I SPENT OVER A YEAR IN SOLITARY BECAUSE OF ONE MAN’S IMAGINATION

I spent much of 2009 in One North, a solitary confinement wing at the Washington State Penitentiary, in Walla Walla, Washington. We were on a 23-and-one schedule: Once each day my cell door would roll open, controlled remotely. I would step out alone, given an hour to pace the empty tier or use a pay phone. Back in my cell, I’d be confronted by more emptiness. A steel sink and toilet, a bunk, a battered paperback, and my own thoughts for company.

What you notice first about One North depends on what time of day you enter the unit. Earlier in the day, it’s the smell—an overpowering mélange of feces, urine, pepper spray, and industrial-grade cleaning solution. The smell is so pungent it seems to have weight to it, like a physical substance. The air seems to pool in your lungs, weighing them down.

Should you arrive later in the day, from midmorning on, the noise is loud enough to disorient you. The stench hits you only after your mind recovers from the clamor. The sound of screaming and clanging bars being rattled by a hundred prisoners at once. People jumping up and down on metal bunks, mule-kicking the steel sinks and toilets. Guards shouting over the PA system. Prisoners shouting at the guards and each other. The entire cacophony plays through rattling, off-key acoustics. It feels like living inside an amplifier with a hole kicked in it, cranked up to full volume.

#### INSTRUCTIONS
a – Reproduce the passage of the essay on solitary confinement starting at "What you notice" and ending at "weighing them down.".
b – Carry on the essay on solitary confinement, beginning immediately after its final sentence.

#### DATA RECORDS
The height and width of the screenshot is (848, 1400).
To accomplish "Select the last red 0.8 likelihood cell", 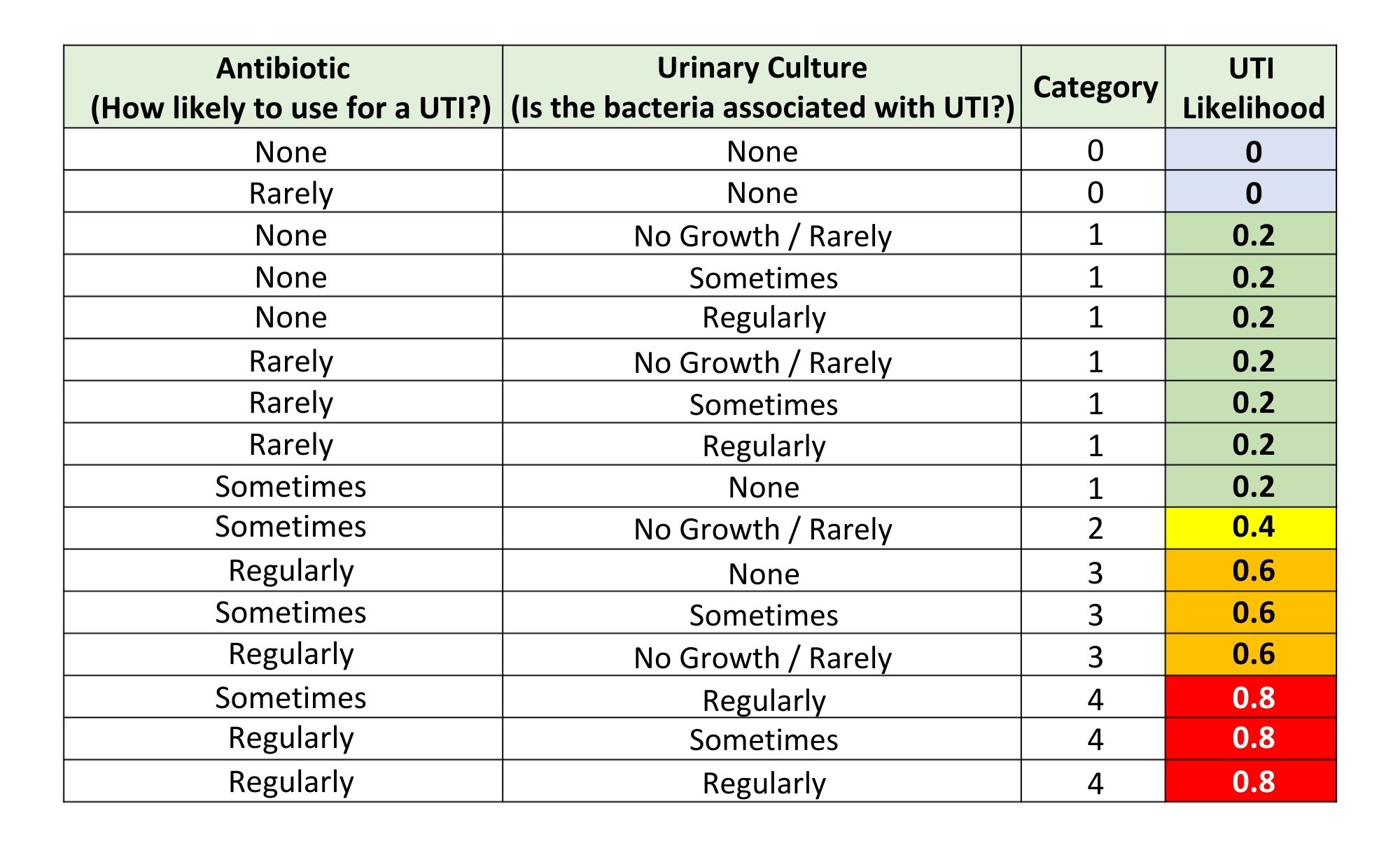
...
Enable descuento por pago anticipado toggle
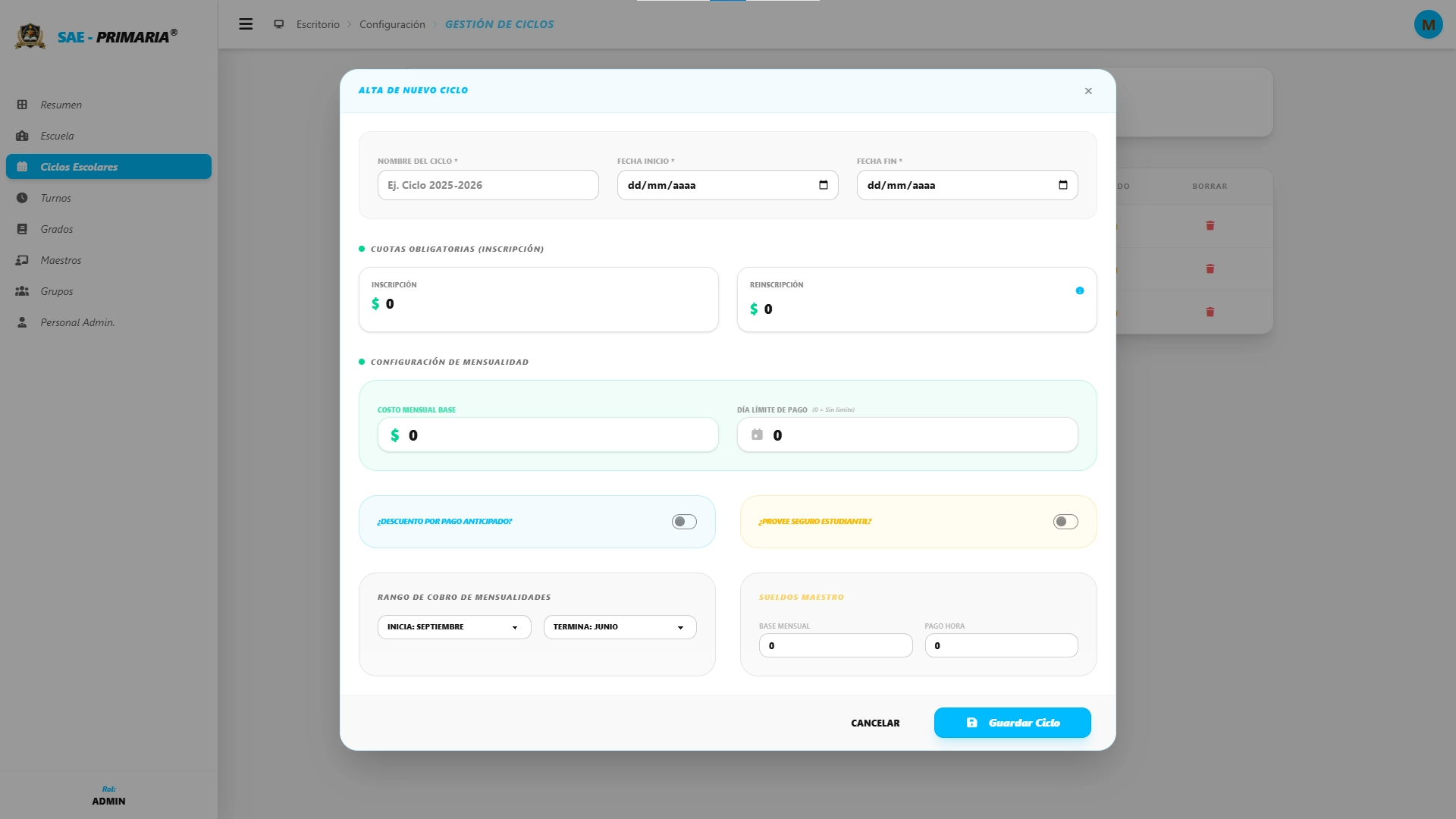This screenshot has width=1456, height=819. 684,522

#### RESULTS FOR EACH TASK
a –
What you notice first about One North depends on what time of day you enter the unit. Earlier in the day, it’s the smell—an overpowering mélange of feces, urine, pepper spray, and industrial-grade cleaning solution. The smell is so pungent it seems to have weight to it, like a physical substance. The air seems to pool in your lungs, weighing them down.

b –
It took only a few days in this environment for my entire psychology to shift. My mind wandered. I was restless, getting up from my bunk and going to the window in the cell door to stare out at nothing, walking back and forth for hours with no clear thoughts. My mood was darkening. All around me, based on the things they would say or scream or, more disturbingly, their deepening silence, other prisoners were obviously undergoing the same process.

As outrageous as these conditions were, the prison administration’s justification for keeping me in solitary was worse, revealing an obscenely arbitrary process through which officials wield this inhumane punishment against people in their custody. Two prisoners who violate the same facility rule—or no rule at all—can spend radically unequal periods of time in the hole. As I would find out, everything depends on the whims of whichever administrator is randomly assigned to your case.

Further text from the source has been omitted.